Non è l’obiettivo in sé che attira la mia attenzione, ma il percorso, la strada che ci aspetta e le motivazioni. Il “perché sì”, lanciato da Emma stamane. Siamo davanti a due persone generose e che sanno amare, penso. Soprattutto amano questo Paese, le persone, la politica, la democrazia e ancora una volta ci fanno un dono. Lo fanno a tutti, anche a chi ora li respinge, talvolta in modo violento. L’Italia è piena di persone che non sanno dire la parola GRAZIE.

Riprendo per la terza sera di fila il diario di Adelaide Aglietta, le sue paure e la sua forza e di nuovo la parola generosità torna alla mente. Mi ha fatto una certa impressione ascoltare alcune parole di Emma oggi, il passaggio su Adelaide e sulla paura, sulle storie non biodegradabili e su un modo, un coraggio, una generosità che dura da 50 anni. Le persone, quelle con gambe forti, instancabili, che hanno segnato dei passi indelebili nel passato e nel divenire di noi tutti.

Queste persone di fanno venire voglia di crescere, di nutrirti di questa storia, di essere ogni giorno più curioso.

Rileggo una frase che ho sottolineato nel diario di Adelaide e lo collego alle parole usate da Emma oggi. «È qui che di nuovo vengo ora a trovarmi personalmente in collusione con la spirale di violenza e di paura nella quale trenta anni di potere “costituzionale” hanno precipitato e sempre più precipitano il paese. È qui che altri sembrerebbero aver scelto di divenire in tutto e per tutto simili a coloro che combattono, nel peggio che li caratterizza (…) Penso che il coraggio consista nel superare la paura, non nel non provarla. Penso che il coraggio della paura è meritevole e doveroso dinnanzi alla morte che una società sempre più basata sull’equilibrio instabile del terrore nucleare e militare impone: come dinnanzi ad ogni morte. Anche per questo per noi e per me la vita è sacra, a cominciare da quella degli altri, così come la libertà e la giustizia».

Riconducendo l’equilibrio instabile ai giorni nostri e all’inconsistenza e alla violenza politica nel modo di portare avanti questo rottame democratico, questo vuoto e anche i rischi che si corrono (come ricordava anche Rita Bernardini, “il rischio di essere uccisi”), percorrono un unico filo. Lo stesso di Adelaide. Questo nostro sentire, questo rischio costante che ci pervade, ci impone di scommettere ancor di più. Come sempre e come ha saputo cogliere nuovamente prima Marco e poi Emma.
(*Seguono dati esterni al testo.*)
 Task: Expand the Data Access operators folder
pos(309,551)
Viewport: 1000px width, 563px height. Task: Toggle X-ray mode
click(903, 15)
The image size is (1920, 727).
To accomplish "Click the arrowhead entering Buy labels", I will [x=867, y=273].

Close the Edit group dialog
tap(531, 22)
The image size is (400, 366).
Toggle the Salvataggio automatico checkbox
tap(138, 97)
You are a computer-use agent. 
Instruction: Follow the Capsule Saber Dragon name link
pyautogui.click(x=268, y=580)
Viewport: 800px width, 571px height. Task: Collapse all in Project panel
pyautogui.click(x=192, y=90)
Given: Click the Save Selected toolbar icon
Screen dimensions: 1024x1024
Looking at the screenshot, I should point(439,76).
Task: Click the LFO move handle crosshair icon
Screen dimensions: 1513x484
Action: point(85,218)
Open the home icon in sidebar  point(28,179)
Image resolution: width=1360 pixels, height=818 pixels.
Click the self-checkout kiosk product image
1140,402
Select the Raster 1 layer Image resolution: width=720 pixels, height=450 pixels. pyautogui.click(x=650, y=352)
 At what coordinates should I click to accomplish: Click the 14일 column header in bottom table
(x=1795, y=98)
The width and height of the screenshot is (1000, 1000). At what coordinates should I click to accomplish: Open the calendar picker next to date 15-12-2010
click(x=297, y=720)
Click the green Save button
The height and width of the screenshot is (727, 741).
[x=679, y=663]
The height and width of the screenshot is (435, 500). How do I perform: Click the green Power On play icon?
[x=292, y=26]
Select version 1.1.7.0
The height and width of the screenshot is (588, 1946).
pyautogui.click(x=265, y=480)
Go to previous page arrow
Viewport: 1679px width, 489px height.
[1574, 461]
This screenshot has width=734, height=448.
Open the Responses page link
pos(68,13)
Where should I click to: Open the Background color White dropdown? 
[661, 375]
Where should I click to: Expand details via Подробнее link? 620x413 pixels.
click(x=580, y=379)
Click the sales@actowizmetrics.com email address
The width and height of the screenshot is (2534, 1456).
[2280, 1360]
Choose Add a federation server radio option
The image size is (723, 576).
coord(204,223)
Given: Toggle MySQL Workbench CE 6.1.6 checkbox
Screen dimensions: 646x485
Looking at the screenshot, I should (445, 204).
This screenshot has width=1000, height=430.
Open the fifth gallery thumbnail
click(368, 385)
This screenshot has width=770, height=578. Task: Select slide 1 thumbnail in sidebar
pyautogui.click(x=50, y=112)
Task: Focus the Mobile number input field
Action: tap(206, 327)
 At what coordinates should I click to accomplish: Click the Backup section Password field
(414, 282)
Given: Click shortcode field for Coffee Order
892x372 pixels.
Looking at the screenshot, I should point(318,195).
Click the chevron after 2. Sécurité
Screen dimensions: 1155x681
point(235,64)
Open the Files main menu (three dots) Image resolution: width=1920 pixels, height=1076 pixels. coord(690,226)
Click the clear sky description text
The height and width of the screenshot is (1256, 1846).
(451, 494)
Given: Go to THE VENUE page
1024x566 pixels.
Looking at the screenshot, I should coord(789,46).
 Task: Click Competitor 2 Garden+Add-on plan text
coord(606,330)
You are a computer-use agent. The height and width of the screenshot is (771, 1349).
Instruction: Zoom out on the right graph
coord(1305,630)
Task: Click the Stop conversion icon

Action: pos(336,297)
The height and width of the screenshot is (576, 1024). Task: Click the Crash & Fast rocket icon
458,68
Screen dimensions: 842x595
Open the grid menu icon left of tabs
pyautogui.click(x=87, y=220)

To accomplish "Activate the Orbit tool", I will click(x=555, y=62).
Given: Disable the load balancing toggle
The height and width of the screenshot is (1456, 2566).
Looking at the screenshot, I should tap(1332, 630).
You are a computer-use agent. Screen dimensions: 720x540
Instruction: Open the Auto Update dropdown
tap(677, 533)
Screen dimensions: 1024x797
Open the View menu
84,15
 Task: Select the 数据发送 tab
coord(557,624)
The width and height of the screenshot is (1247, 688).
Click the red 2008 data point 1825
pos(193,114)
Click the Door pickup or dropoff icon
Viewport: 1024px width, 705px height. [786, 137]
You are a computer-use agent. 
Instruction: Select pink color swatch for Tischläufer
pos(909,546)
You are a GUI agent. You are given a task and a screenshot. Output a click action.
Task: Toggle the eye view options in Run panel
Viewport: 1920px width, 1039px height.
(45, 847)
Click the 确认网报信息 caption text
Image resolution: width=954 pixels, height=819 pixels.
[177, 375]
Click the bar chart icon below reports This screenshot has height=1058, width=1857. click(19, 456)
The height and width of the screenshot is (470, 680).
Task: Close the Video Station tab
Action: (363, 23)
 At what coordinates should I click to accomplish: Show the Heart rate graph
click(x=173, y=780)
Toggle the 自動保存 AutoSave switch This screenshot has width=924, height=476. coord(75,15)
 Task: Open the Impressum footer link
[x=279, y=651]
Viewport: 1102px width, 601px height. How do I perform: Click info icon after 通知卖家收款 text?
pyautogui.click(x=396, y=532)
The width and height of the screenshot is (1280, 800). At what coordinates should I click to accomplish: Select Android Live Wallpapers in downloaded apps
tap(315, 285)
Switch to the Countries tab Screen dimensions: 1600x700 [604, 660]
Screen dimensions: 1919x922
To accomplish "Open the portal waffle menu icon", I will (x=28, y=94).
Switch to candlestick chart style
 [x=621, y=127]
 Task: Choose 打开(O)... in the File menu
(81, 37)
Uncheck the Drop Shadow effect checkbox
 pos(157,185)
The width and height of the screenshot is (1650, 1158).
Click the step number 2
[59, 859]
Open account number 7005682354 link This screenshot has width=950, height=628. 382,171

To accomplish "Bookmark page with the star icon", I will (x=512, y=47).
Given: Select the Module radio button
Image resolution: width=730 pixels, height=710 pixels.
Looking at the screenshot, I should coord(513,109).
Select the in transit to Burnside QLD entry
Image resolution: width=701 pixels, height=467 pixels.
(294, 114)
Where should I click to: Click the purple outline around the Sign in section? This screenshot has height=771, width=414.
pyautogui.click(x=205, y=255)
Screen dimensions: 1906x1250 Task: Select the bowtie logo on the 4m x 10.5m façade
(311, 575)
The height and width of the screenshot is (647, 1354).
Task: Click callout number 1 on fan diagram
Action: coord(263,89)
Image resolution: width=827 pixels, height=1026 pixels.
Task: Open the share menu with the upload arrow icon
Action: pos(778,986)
Scorgo nella pagina successiva, un intervento di Marco Pannella.

«Chi pensa che i nonviolenti siano degli inetti e dei disarmati, sbaglia. C’è una cosa, almeno, che unisce profondamente nonviolenti e violenti politici: gli uni e gli altri giudicano che la situazione storica e sociale nella quale vivono esige da loro di dare letteralmente corpo alle loro speranze ed ai loro ideali, di ritenere comunque in causa la loro esistenza e di trarne le conseguenze. C’è una sorta di integrità che li unisce. Ma gli uni ritengono che i mezzi prefigurano e determinano i fini; ed essendo dei libertari e dei socialisti la vita è per loro sacra, innanzitutto quella dei loro nemici; gli altri credono che i fini giustificano i mezzi, e scendono sullo stesso campo dell’avversario, alzano anch’essi il vessillo dell’assassinio e della guerra, giusti e sacri».

 

Ripenso agli occhi del mio amico e al suo “è pazzesco”, ai nostri lunghi discorsi di politica e amore, sul senso del dono di cui discutevo con Maria Antonietta. Stasera la mia insonnia radicale mi piace, mi fa sorridere, mi riempie di vita. Niente tisana. Nicolas, è vero: siamo proprio fortunati.